Una figura, quella di Guidi, chiamato dagli adepti "il dottore", ma anche come "Re bis" o "il Pontefice", che secondo l’accusa nell’organizzazione si era elevata al rango di punto di congiunzione "tra il mondo terreno e quello spirituale", ai cui desideri tutti dovevano sottostare in modo incondizionato in un processo che, secondo la rappresentazione interna alla congrega, ne avrebbe portato i discepoli ad "annullare l’io pensante" proprio attraverso il dolore e la sottomissione, "accendendo il fuoco interiore" e quindi "elevando la propria mente".  

All’uomo avrebbe così fatto riferimento un sistema che si sarebbe nutrito addirittura di torture e scabrosi riti di sopraffazione sessuale, perpetrati senza ritegno anche nei confronti di vittime giovanissime. Anche sfruttando il vincolo di fiducia dei familiari appartenenti al gruppo, queste venivano addirittura allontanate dalle famiglie per inculcare loro le teorie della setta tramite iniziazione a "pratiche magiche" e sotto la minaccia di inenarrabili conseguenza se ne avessero rivelato pratiche e natura.

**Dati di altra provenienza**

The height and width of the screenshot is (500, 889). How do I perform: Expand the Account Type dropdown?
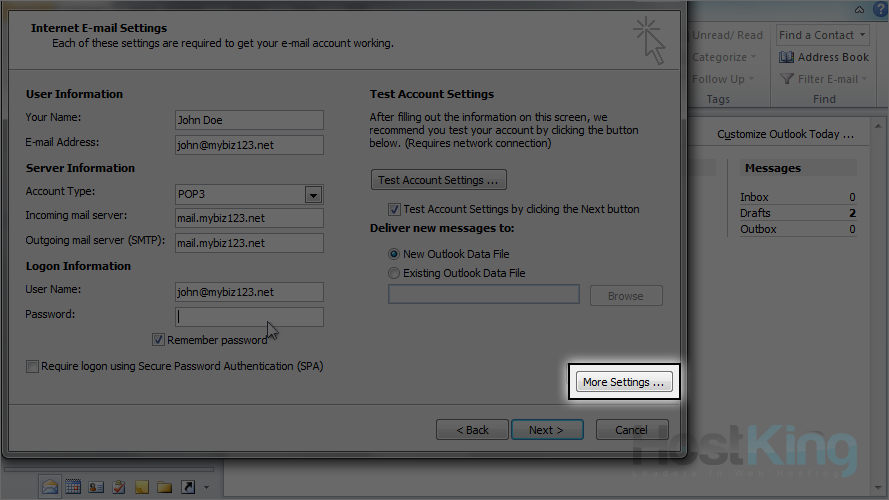point(313,195)
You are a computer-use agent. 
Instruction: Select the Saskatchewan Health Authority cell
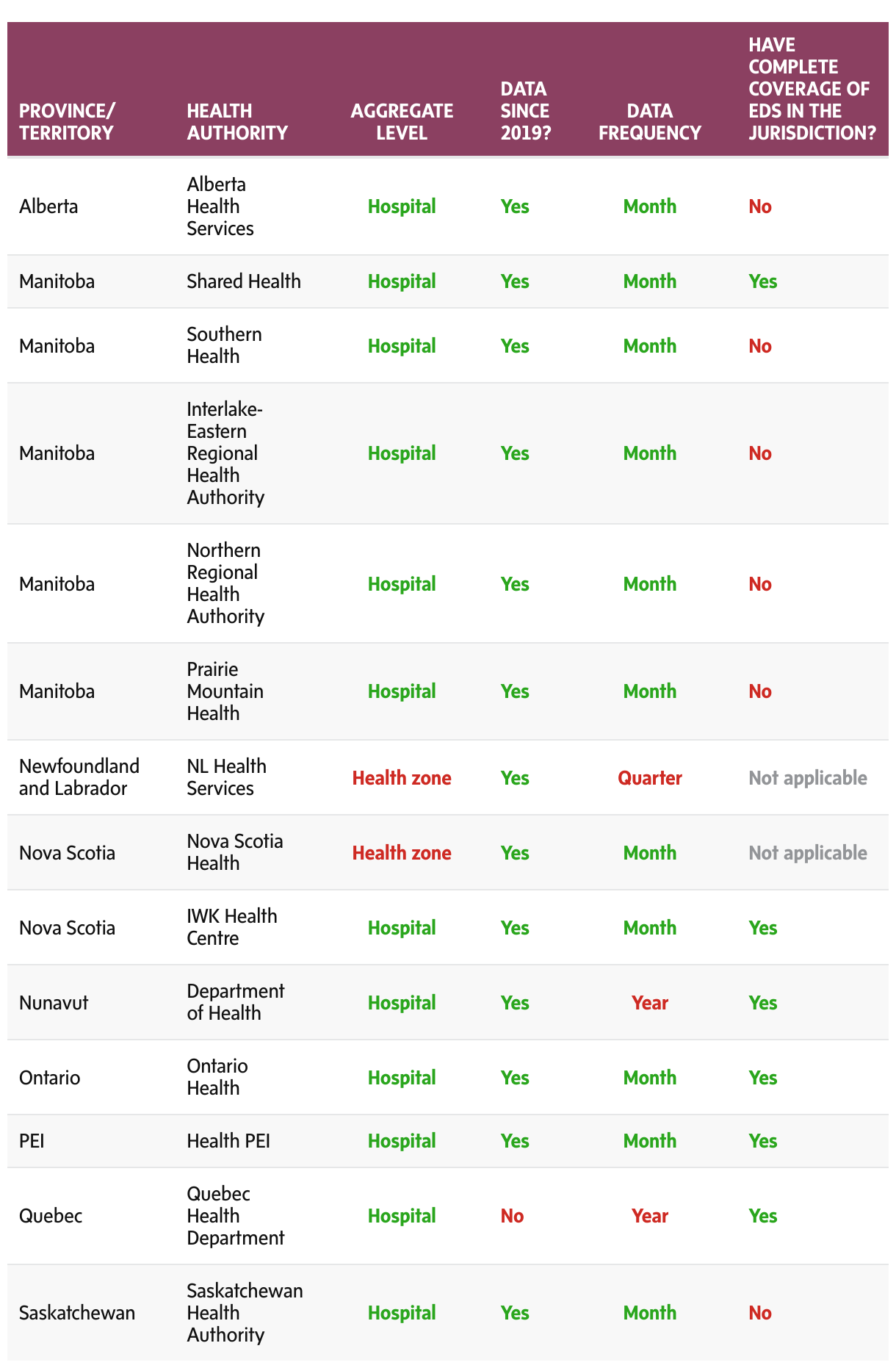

Al vertice una piramide che negli anni si era strutturata di modo che le stesse vittime assumessero presto il ruolo di "mami", cui competeva l’onere di adescare nuovi soggetti attraverso strumenti quali una scuola di danza "magica", ma anche un’erboristeria, una bottega celtica e altre attività – quasi tutte con sede a Milano – che per la setta diventano anche fonte di guadagno grazie al lavoro prestato in nero dalle stesse soggiogate.